Reklama

Imię, które zbawia

Niedziela podlaska 18/2012

Bądź na bieżąco!

Zapisz się do newslettera

„(…) nie dano ludziom pod niebem żadnego innego imienia, w którym moglibyśmy być zbawieni”
(Dz 4, 12)

Indywidualizm, zawarty jakoś w ludzkiej naturze, przybiera w naszych czasach karykaturalne formy. Prawa jednostki wynoszone są na piedestał, ale sami prawodawcy nie zdają sobie sprawy (czy rzeczywiście nie wiedzą?), że przez to niszczą podstawowe relacje społeczne, w szczególności zaś relacje małżeńskie i rodzinne. Dotyka to również naszych odniesień do Pana Boga, który staje się o tyle ważny i akceptowany, o ile służy naszym gustom i oczekiwaniom…
Św. Piotr pod natchnieniem Ducha Świętego wygłasza krótką, ale jakże treściwą katechezę o „Jezusie Chrystusie Nazarejczyku”, w imię którego chory człowiek odzyskał zdolność chodzenia. Istotą nauki Apostoła jest jednak prawda, że tylko w tym Imieniu zawiera się zbawienie każdego człowieka. Nikt i nic poza Jezusem nie może nadać sensu naszemu życiu i wieczności. Znamienny w przepowiadaniu Piotra jest aspekt oskarżenia słuchaczy o śmierć Chrystusa i o niewiarę w Jego Osobę. Trzeba najpierw uznać swoją grzeszność, by przyjąć Ukrzyżowanego jako Boga, który chce i ma moc uwolnić człowieka od grzechu. Te wzniosłe myśli nabierają cech zwyczajności, gdy słyszymy, jak sam Pan przedstawia się jako dobry Pasterz, zatroskany o owce, zagrożone przez przewrotność wroga. Zbawiciel sam wystawia się na atak „wilka”, pozwala się poranić, a nawet zabić, wiedząc, że za cenę jego Krwi owce dotrą bezpiecznie do Ojca.
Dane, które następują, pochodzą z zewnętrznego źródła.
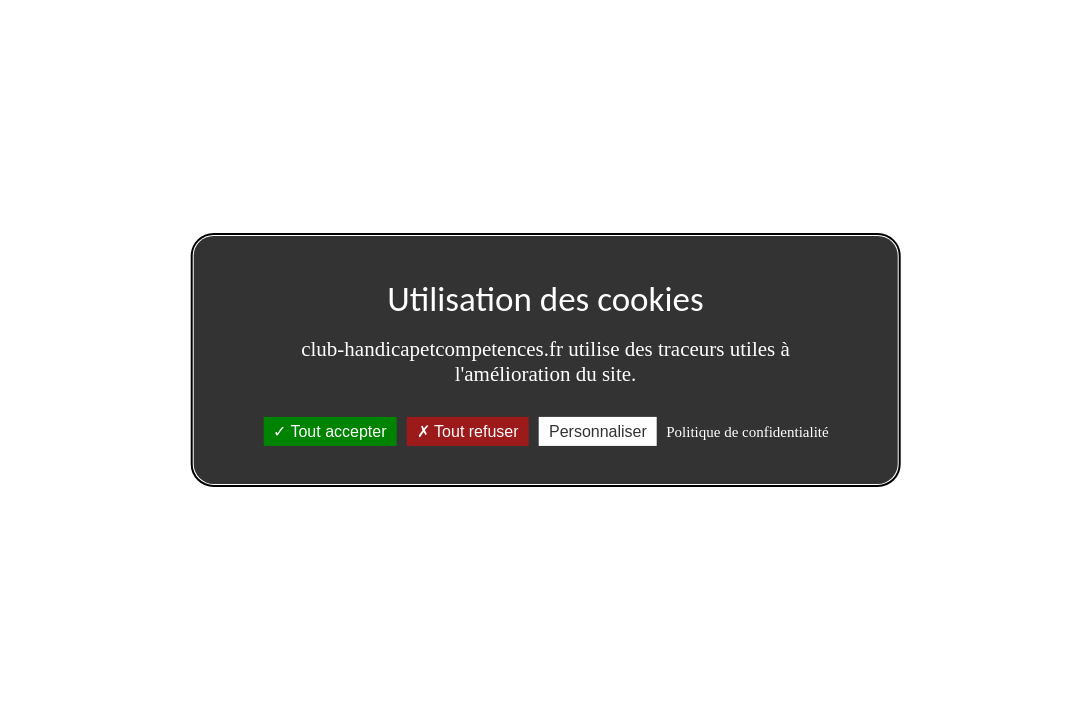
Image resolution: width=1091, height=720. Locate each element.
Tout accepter (329, 431)
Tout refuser (468, 431)
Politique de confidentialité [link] (747, 432)
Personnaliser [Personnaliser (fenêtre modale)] (598, 431)
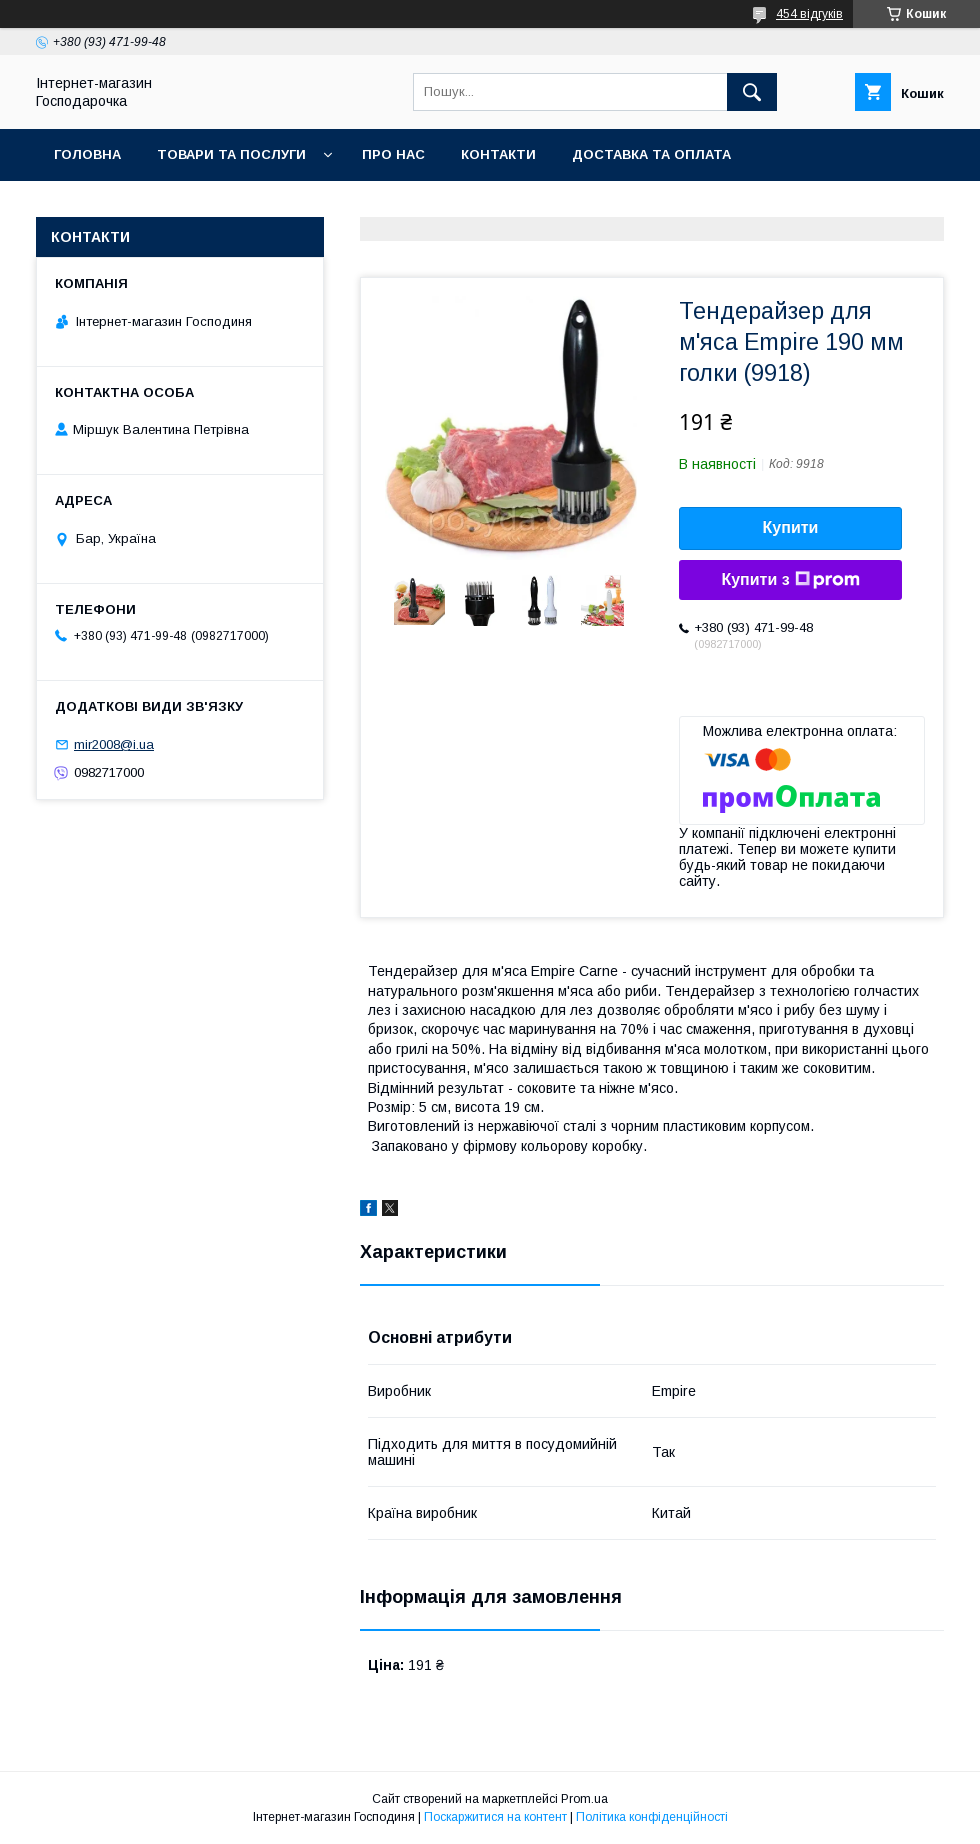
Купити (791, 527)
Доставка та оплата (651, 154)
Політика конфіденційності (652, 1817)
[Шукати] (752, 92)
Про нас (393, 154)
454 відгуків (809, 14)
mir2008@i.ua (114, 744)
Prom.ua (584, 1799)
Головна (87, 154)
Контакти (498, 154)
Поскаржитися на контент (495, 1817)
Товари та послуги (231, 154)
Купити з (790, 580)
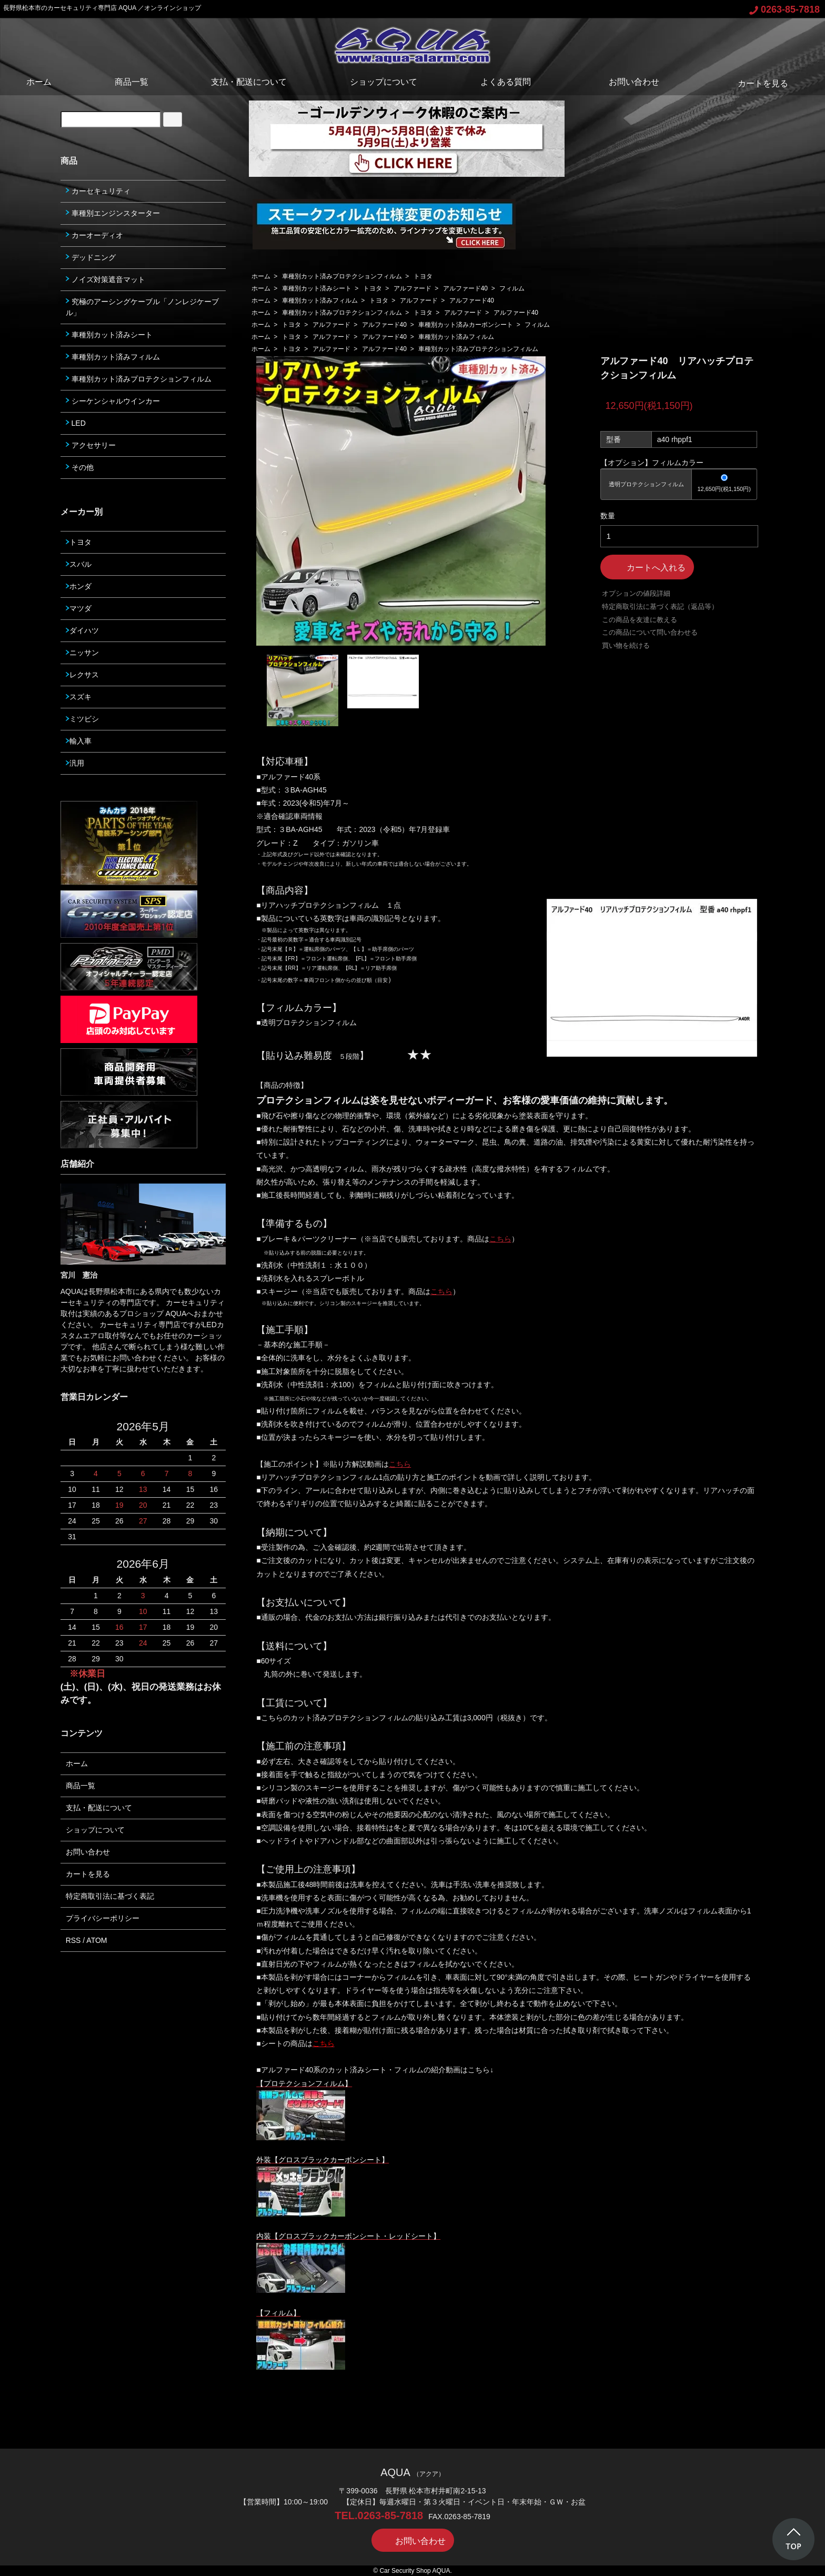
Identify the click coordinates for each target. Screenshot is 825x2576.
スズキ (79, 697)
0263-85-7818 (784, 9)
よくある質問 (505, 81)
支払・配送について (249, 81)
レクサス (82, 674)
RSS (73, 1940)
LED (76, 423)
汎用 (75, 763)
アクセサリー (91, 445)
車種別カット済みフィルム (320, 300)
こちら (500, 1239)
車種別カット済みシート (316, 288)
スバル (79, 564)
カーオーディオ (94, 235)
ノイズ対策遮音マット (105, 279)
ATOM (96, 1940)
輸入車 (79, 741)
Całkowicie dobrowolny dar z siebie to cena miłości, jaka stoi u źródeł misji Syna Bożego. Dzięki Jezusowi każdy człowiek może poznać swoje prawdziwe imię - „dziecko Boże”. Św. Jan wysławia niepojętą miłość Boga, która już została objawiona światu, ale jednocześnie w postawie ufnego oczekiwania każe nam oczekiwać ostatecznego odsłonięcia tajemnicy: „jeszcze się nie ujawniło, czym będziemy”.
Zbawienie przyniesione przez Jezusa Chrystusa ma równocześnie cechy indywidualne i wspólnotowe. Pan dokonuje odkupienia całego rodzaju ludzkiego, ale ma w swoim Sercu każdego z nas - konkretnego człowieka. Odkupienie ma też być przyjęte przez każdego z nas osobiście. Nauczyciel zechciał jednak złożyć narzędzia zbawienia w swoim Kościele - wspólnocie nowego ludu Bożego. Każdy ma tu swoje zadanie do spełnienia: wierni wspierają się w podążaniu do nieba, uczestnicząc w kapłaństwie hierarchicznym i służebnym zarazem, a także w kapłaństwie powszechnym. W tej wędrówce kształtuje się człowiek… święty!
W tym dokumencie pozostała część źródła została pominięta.